There are a few faults, the biggest of which surrounds Bryce Dallas Howard’s character Rachael, Adam’s girlfriend who tries to do the right thing but blows it. Howard does about as good a job as you can reasonably expect playing a thankless role as a character who receives no sympathy from the script despite being in a horrible situation. True, what she does is far from heroic but considering how well-balanced the script is otherwise her character’s treatment feels rather unfair. Other than this there are a couple of moments that don’t feel natural, such as Adam’s mother’s initial reaction to the news of his cancer and the doctor who breaks the news to Adam doesn’t seem to give a toss. But these are all fairly minor quibbles in an otherwise overwhelmingly well-executed movie.
The supporting performances are all note-perfect, Anna Kendrick is sweet and very funny as Adam’s therapist Katherine, Anjelica Huston nails the concerned mother role but it’s Seth Rogen’s performance that is the most interesting, which brings me to how the script came to be written.

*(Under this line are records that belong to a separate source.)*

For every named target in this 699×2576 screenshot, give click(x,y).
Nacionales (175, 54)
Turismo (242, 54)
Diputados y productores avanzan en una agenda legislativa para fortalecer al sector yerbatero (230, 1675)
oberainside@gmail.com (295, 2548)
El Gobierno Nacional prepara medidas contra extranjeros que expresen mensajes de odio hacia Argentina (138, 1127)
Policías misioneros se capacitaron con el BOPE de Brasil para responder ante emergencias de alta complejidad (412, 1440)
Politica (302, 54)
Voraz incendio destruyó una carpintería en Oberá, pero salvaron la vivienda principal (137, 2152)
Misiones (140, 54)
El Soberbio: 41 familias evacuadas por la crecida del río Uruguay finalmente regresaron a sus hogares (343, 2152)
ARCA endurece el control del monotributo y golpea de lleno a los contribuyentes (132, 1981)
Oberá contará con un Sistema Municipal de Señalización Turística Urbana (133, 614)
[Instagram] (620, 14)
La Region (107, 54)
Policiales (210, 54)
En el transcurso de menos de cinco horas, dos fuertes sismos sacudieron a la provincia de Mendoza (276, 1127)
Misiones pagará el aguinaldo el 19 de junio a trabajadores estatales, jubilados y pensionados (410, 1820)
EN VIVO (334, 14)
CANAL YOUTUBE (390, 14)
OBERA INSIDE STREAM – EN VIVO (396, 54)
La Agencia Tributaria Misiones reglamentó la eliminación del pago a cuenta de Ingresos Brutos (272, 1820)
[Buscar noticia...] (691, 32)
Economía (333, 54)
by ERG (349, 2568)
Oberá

Will Reiser was himself struck down by cancer in his twenties and Seth Rogen was his real-life best bud who stuck by him through it. The script is based on his experience and Rogen is effectively playing himself in the story which adds a huge amount of maturity to his performance. He’s still full of profanity and bawdiness but this time it’s accompanied by a sensitive humanity that is clearly described by what must have been a harrowing ordeal for him playing the role for real. One rather touching moment when Adam drops Kyle off drunk at his apartment and discovers something surprising illustrates how the character has been written to give the actor more to do than his usual spiel.
50/50 may not be the most outright hilarious film I’ve ever seen (and given the subject matter how could it?) but it is nonetheless the best comedy I’ve seen this year because it treats its theme with maturity and grace barring a couple of stumbles and I’ve long been of the opinion that poignancy is all the more powerful when delivered alongside lightness (Blackadder Goes Forth anyone?). Needless to say the film triumphs.
A thoughtful, funny boy’s weepie that will really get you thinking about how you would react to the same situation and deliver a karate chop to your heartstrings. One of the best films of the year.